Laurie! :grouphug: Don't know if you are around today but I hope you are off enjoying your bday in a spectacular way with your babies and family! :kiss:

Don't do anything *I* wouldn't do! hehe.

Kara and Gucci


----------



## Missy (Nov 6, 2006)

Happy Birthday Laurie. I hope you have a great day.


----------



## Diana (Oct 23, 2007)

Happy Birthday to a very special person!!!!!!

Teddy and the family send best wishes and kissesarty:


----------



## ama0722 (Nov 28, 2006)

Have a great day!


----------



## mintchip (Apr 19, 2007)

*Happy Birthday!!!*


----------



## Leslie (Feb 28, 2007)

arty: Happy birthday Laurie!!! My wish for you for this year is that all the love and care you give to others returns to you ten-fold! :hug::kiss:


----------



## imamurph (Apr 15, 2008)

Happy Birthday, Laurie!


----------



## Moko (Dec 11, 2007)

HAPPY BIRTHDAY,

LAURIE!

Hope you enjoy the day!

:drum:

:tea:


----------



## CacheHavs (Aug 2, 2007)

Hope you hava wonderful day


----------



## Julie (Feb 8, 2007)

:tea:Happy Birthday Laurie!:tea:

:drum::juggle:Hope you have a fabulous day!:juggle::drum:


----------



## Cheryl (Mar 17, 2007)

Have a great day Laurie. Eat some cake!


----------



## casperkeep (May 16, 2007)

*Happy Birthday Laurie!!!! may you have a fun filled day!!!! I am sure your puppers are giving you lots of love and kisses on your special day!!!!!*


----------



## Beamer (Jan 29, 2007)




----------



## Poornima (Jun 29, 2007)

Many Happy Returns of the Day and wish you many more blessed with good health and joy! arty:


----------



## pjewel (Apr 11, 2007)

Laurie,

Hope your birthday is filled with all the things that make you happy. Ditto to what Leslie said, I couldn't have said it better.

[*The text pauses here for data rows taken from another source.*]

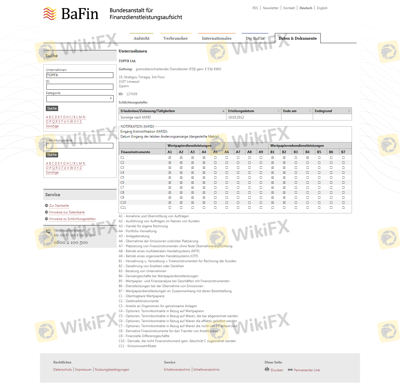Click the printer icon next to Drucken

[267, 369]
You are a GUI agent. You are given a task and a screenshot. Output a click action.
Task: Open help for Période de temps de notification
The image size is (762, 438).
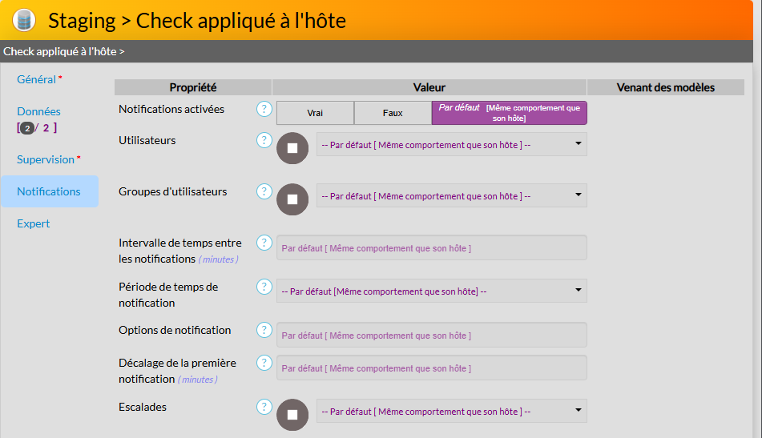point(264,287)
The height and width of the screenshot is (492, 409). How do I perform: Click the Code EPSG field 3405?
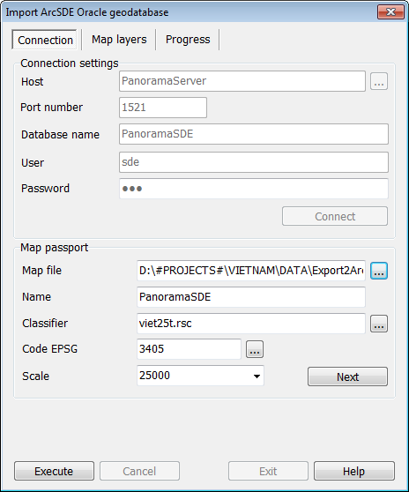(x=189, y=349)
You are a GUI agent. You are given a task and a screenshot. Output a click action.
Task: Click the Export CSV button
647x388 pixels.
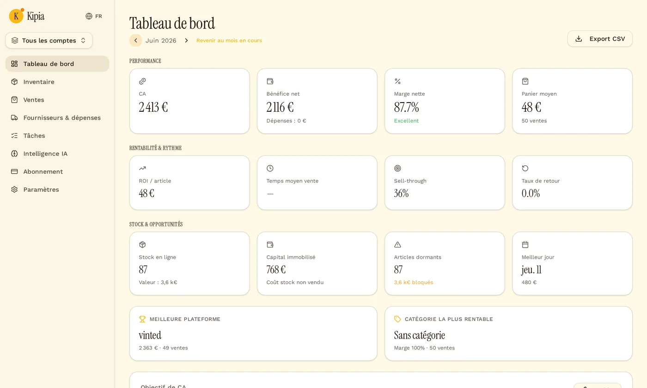pos(600,39)
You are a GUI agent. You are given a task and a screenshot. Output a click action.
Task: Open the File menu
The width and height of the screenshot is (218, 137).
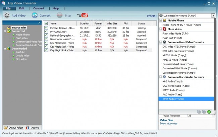coord(8,8)
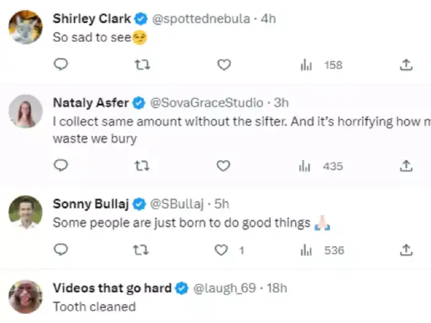Like Shirley Clark's tweet
431x323 pixels.
coord(224,65)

Happy birthday to a very special lady.arty:


----------



## Jane (Jun 2, 2007)

*HAPPY BIRTHDAY, LAURIE!!*


----------



## arlene (Jul 28, 2007)

Happy Birthday Laurie!

Hope you have a wonderful day,

Arlene


----------



## JanB (Oct 26, 2007)

Laurie, Happy Birthday! I hope it's wonderful and filled with love, laughter, and fun!


----------



## Sissygirl (Aug 8, 2007)

HAPPY BIRTHDAY LAURIE!!!


----------



## luv3havs (Jul 27, 2007)

Happy Birthday Laurie!
Enjoy this wonderful day with your 3 lovebugs.


----------



## irnfit (Nov 21, 2006)

LAURIE.....


----------



## Laurief (Nov 7, 2006)

Thanks so much guys!!! Although I have been working since 7am at my son's track meet, got a little sunburn, and sore feet!! I just got home, and it was a beautiful day!! Too tired to go out to eat, so I think I will be get some take out and eat with my 3 L's on my lap!!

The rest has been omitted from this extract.